PROBLEM DETAILS: The required lines are those that contain "Task"; pull them out of the data and copy them.

[Pixel coordinate grounding data]
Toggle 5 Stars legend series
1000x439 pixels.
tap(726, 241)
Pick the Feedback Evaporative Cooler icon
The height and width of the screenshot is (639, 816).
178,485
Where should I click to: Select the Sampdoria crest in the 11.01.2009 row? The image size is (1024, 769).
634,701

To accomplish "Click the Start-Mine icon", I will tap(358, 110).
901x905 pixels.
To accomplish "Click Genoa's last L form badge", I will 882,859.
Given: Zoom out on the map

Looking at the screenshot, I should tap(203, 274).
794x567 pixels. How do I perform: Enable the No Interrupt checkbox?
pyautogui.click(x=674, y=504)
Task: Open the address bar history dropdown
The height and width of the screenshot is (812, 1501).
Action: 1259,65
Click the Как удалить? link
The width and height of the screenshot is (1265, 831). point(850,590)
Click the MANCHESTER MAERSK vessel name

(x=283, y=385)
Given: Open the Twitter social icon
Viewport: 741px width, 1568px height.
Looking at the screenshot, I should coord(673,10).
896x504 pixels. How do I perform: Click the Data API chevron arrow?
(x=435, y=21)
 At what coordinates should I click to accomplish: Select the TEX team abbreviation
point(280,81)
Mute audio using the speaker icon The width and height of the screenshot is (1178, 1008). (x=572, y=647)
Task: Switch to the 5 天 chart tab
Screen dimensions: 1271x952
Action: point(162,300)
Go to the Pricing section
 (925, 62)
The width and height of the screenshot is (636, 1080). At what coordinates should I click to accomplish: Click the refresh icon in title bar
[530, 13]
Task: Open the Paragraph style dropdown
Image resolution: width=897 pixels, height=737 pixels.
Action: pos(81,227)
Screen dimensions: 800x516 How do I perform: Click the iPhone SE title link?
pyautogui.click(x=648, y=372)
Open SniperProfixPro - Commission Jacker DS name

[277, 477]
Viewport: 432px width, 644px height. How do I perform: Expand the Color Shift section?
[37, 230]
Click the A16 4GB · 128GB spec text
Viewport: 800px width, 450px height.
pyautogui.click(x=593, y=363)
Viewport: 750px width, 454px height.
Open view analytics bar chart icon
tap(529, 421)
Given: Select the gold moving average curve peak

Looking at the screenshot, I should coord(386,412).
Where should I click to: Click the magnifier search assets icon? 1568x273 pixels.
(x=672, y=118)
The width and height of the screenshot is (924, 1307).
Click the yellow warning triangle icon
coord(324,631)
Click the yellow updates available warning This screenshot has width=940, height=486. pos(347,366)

FINAL ANSWER:
Task: Open the address bar history dropdown
Task: Switch to the 5 天 chart tab
Task: Open the Paragraph style dropdown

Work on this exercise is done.